### EXCERPTED PASSAGE:
▽

What traditions have you not kept that your parents had?
My parents didn’t split until I was 17, so the biggest thing I’ve given up that we did every year is buy a devotional book and take turns reading to each other during Advent. It didn’t have to be a book specifically designed for that purpose. One year it was “The Best Christmas Pageant Ever.”
Since Gladys was the only one in the pageant who had anything to say she made the most of it. “Hey! Unto you a child is born!” she hollered, as if it was, for sure, the best news in the world. And all the shepherds trembled, sore afraid—of Gladys, mainly, but it looked good anyway.
That book is seriously amazing. It will have you hooked from the jump. The first sentence starts, “the Herdmans were the worst kids in the history of the world….” It is absolutely hilarious, and then you get to this part, which is very close to Christmas Eve if you time it right.
They looked like the people you see on the six o’clock news- refugees, sent to wait in some strange ugly place, with all their boxes and sacks around them. It suddenly occurred to me that this was just the way it must have been for the real Holy Family, stuck away in a barn by people who didn’t much care what happened to them. They couldn’t have been very neat and tidy either, but more like this Mary and Joseph.
It is too early in the morning to be this emotional, and yet, here I am.
In some way, shape, or form I’ve kept up with writing Advent/Christmas sermons, which my dad did for years…. except he doesn’t manuscript. He does note cards with choice phrases. I can do it, too, but I took this piece of advice from Martin Luther King, Jr:. “If you have something important to say, write it down.” This became even more true as I became a blogger, because I learned that if I only did note cards, I couldn’t publish anything afterwards. When I’ve hit home runs, people have seemed disappointed that it was off the cuff. It’s a completely different style, because you have to learn to read while not looking down.
The way I do it if I’m actually preaching as opposed to publishing is to write in LibreOffice instead of WordPress so I can make the font larger- at least 18pt. Then, I put it in a notebook. You can barely tell when I turn the page. But that was back then. Now, I use the Android version of Microsoft Word and put it in Reader View. Same software, different case. I love it because usually my sermons end up being 10 pages of double-spaced type and printing them out is impossible. Mostly because I have a printer, but I haven’t bought ink for it in seven years.
The last time I preached an Advent sermon has bearing on the conversation I was having in the Sinead O’Connor thread previously. I preach Advent like a physician, because that’s what Luke did for a living.

△

### RECORDED DATA:

▽

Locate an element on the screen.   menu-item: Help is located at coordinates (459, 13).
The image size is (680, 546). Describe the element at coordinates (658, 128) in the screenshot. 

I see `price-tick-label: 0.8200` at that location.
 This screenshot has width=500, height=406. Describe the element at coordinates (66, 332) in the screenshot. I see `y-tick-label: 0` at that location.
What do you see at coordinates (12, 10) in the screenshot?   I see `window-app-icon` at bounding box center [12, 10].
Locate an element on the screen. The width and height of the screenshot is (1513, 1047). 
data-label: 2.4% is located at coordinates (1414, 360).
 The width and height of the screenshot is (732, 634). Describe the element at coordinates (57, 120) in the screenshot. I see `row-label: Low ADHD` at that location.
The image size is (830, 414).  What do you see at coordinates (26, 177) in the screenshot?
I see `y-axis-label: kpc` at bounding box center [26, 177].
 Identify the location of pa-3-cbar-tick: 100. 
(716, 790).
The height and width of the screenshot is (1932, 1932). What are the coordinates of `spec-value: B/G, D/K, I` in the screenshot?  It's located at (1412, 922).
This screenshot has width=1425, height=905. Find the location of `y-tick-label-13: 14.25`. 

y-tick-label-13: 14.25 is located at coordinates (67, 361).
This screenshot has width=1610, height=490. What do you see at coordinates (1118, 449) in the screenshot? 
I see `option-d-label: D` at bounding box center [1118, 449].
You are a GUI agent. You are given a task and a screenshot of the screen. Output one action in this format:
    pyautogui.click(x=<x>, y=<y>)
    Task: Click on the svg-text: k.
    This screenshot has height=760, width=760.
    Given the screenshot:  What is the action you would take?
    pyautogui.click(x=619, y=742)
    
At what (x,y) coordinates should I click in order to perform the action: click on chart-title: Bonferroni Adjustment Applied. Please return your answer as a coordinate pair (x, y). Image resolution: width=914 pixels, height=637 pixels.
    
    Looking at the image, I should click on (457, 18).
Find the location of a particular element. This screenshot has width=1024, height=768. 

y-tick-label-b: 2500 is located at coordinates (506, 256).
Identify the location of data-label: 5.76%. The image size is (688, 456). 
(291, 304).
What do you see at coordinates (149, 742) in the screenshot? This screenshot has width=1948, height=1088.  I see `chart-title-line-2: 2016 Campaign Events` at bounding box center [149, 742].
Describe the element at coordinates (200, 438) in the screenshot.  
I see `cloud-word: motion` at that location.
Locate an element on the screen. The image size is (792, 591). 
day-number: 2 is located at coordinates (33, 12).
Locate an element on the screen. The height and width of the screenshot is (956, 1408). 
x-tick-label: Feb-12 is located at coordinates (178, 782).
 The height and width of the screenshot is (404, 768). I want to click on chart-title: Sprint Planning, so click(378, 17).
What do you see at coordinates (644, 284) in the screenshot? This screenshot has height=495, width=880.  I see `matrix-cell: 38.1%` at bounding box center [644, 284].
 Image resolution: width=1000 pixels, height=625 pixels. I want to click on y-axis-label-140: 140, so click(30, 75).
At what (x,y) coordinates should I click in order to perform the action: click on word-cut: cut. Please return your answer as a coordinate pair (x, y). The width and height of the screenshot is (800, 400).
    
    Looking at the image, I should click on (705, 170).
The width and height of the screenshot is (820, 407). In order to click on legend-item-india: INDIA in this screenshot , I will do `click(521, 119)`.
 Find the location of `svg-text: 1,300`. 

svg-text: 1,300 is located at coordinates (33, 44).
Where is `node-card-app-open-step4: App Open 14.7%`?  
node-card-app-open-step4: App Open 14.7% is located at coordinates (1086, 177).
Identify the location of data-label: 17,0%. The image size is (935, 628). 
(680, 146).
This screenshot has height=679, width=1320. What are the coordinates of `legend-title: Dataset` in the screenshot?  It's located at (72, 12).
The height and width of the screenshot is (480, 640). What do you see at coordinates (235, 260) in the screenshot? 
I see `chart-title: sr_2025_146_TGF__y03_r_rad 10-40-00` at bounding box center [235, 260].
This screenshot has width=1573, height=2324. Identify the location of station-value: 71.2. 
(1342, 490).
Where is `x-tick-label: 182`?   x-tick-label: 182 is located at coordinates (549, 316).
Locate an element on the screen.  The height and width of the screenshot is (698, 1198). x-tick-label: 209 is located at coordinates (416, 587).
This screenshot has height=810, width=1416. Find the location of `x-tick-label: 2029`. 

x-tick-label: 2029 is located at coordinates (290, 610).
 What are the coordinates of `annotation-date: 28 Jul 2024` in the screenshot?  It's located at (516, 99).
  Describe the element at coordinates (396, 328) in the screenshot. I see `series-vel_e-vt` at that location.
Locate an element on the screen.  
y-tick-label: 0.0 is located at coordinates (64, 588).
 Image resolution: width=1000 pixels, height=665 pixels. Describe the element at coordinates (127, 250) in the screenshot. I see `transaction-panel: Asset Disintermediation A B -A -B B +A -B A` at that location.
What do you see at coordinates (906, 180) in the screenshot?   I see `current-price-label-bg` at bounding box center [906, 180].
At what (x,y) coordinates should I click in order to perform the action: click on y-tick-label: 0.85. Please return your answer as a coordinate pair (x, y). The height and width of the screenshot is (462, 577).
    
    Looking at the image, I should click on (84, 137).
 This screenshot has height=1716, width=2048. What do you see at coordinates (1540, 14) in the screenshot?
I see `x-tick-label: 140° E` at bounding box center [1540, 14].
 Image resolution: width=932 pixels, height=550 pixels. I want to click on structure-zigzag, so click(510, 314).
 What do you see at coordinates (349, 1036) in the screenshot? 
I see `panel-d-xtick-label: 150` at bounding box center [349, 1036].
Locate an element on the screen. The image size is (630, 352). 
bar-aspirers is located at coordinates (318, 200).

△

### EXERCISE:
Continue the post about Advent traditions and sermon writing, starting after its final sentence.

### REPLY TO THE TASK:
Advent is waiting for the baby. Setting out the layette. Watching the clock until Mary is 10 cm dilated. Our only job is to wait by the Pepsi machine until Luke emerges to say, with celebration and fanfare, that it’s a boy.
Luke reminds me of Atul Gawande, a brilliant writer and cardiologist. That’s because religion and cardiology both take care of your heart. Luke has a direct connection to God. Atul Gawande has the checklist. They are two sides of the same coin.If I cannot be spiritual, I can be religious. If I am not religious, I can be spiritual. Losing a connection to God makes you create God in your own image. It takes away from “the ineffable mystery” (Neil Gaiman) and makes it where, as Anne Lamott says, “it turns out that God hates all the same people you do.”
Luke has the connection to God. Atul Gawande has the checklist.
If you focus on one, it will bring the other back around. I cannot tell you how many times I’ve gone to church feeling completely unworthy of all of it…… BECAUSE THEY TOLD ME I WAS. I knelt at the communion railing every Sunday until I felt better.
It took years.
If there’s anything I wish I could remember perfectly, it’s the first time I learned about Janie Spahr and the More Light Presbyterians. I wasn’t Presbyterian, but I’d never seen a church where lesbians were allowed to run the whole show. She started the movement, and then came Michael Adee and Katie Morrison, the first queer people to be ordained in PCUSA (Spahr was ordained before she came out). It was then that I learned to be “responsible and let go of guilt, mindful but carry no shame.”
That’s a story.
When I preached the first time at Bridgeport, I knew I would stumble over that phrase in the liturgy. So, to keep me from being nervous, I took a Sharpie and wrote “R,M” on the palm of my hand. Then, I did it every time after because you never know whether you’re going to have “stage fright” or not.
You put things out in the universe and have no idea what will stick.
It’s the one tradition in my family I’ve kept.